「幽霊なんて怖くないッ!!」
バッと顔を上げた氷雨くんは、口をパクパクと動かしながら、驚いた顔をしている。
「いやっ……いやいやっ、ちょっと待ってくださいよっ。 不老不死なんてマジでマンガの話じゃないですかっ!!」
「普通の人からすれば、『幽霊が視える』ってのもマンガな設定だって思うんじゃねぇの?」
「そりゃそうかもしれませんけどっ……!!」
「ちなみにハクも不老不死な」
「えぇ!? うっわ、マジでっ!! だからあの力っ!? スゲー!! ヤバい、俺 不老不死の人の弟子っ!!」
「いつ弟子になったんだよ」
……カゲロウが不老不死だということは全然信じてなかったのに、薄暮さんのことを言ったらこの変わりようだ。
目をキラキラ輝かせて、本当に子供みたい。
薄暮さんはどこか困ったように笑っていたけれど、私と八峠さんは、とにかく面倒臭そうな顔をしていた。

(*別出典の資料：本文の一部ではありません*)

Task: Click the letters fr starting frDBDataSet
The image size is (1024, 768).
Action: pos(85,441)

「……おいハク、あとはお前が話せ。 コイツと喋ってると疲れるわ」
ハァ、と息を吐いたあと、八峠さんはいつもの甘いコーヒーを口に運んだ。
──その後、薄暮さんはカゲロウのことや不老不死の水のこと、仲間のことなど色々なことを話し、氷雨くんはそれを真剣な顔で聞きながら、仲間の死の話では怒りに肩を震わせていた。

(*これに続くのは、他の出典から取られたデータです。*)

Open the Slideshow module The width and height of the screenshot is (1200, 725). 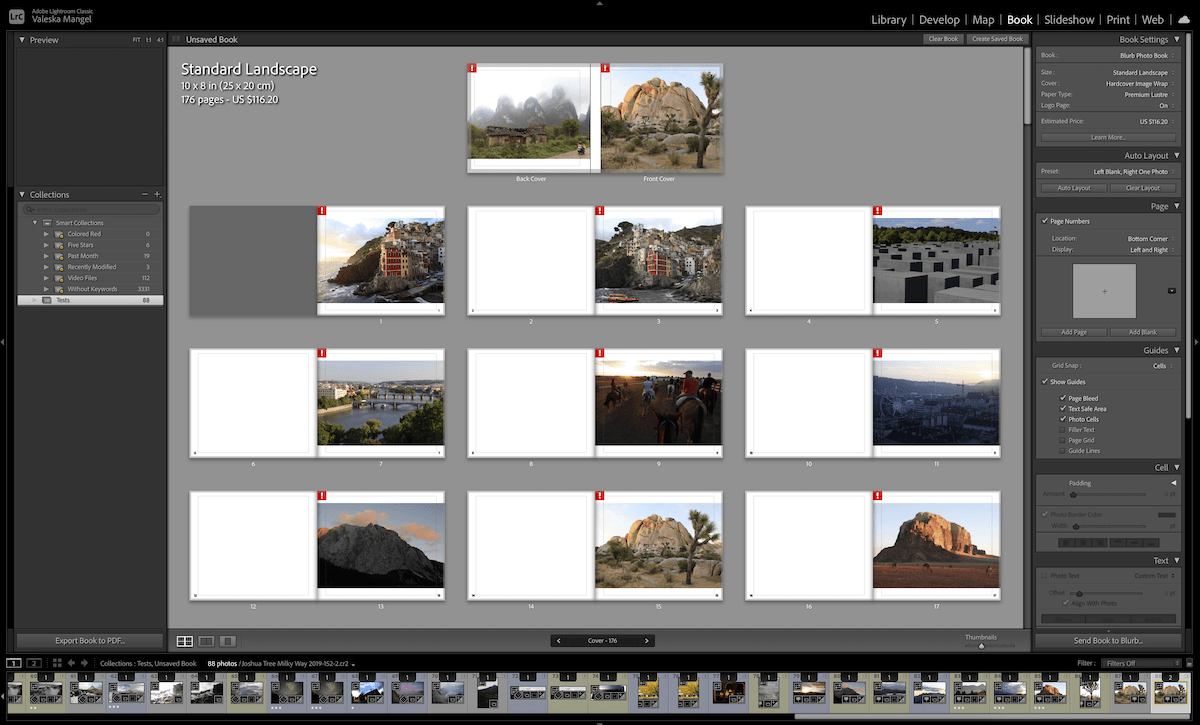coord(1069,19)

「八峠さんのご両親も『カゲロウの血』だったんです。 二人とも、既に亡くなってしまいましたが……」
「それもカゲロウが?」
「はい。 そして最近亡くなった藤堂 秋さんは、杏さんの大切な人でした」
「……」
八峠さんと私を見た氷雨くんは、下唇を噛みながら悔しそうな顔だった。
その顔は、今にも泣き出してしまいそう。
「……マジで、カゲロウって最悪じゃん……」
「だからこそ殺すんだよ。 ……って言っても、俺たちはカゲロウがどこに居るのかさえ掴めていないんだがな」
八峠さんのその言葉に薄暮さんは目を伏せる。
……きっと、300年前のことを思っているんだ。
あの時にカゲロウを殺していれば、と……。
「……八峠さん。 僕は彼の一族のことを調べてみます」
目を開けた薄暮さんは、いつもと同じように微笑む。
色々なことを思いながらも、それでも彼は前へ進もうとしているんだ。
「八峠さんは、二人を頼みます」
「おう」
「何かあったら連絡してください」
薄暮さんは氷雨くんに家の住所を聞いたあと、一瞬にして姿を消した。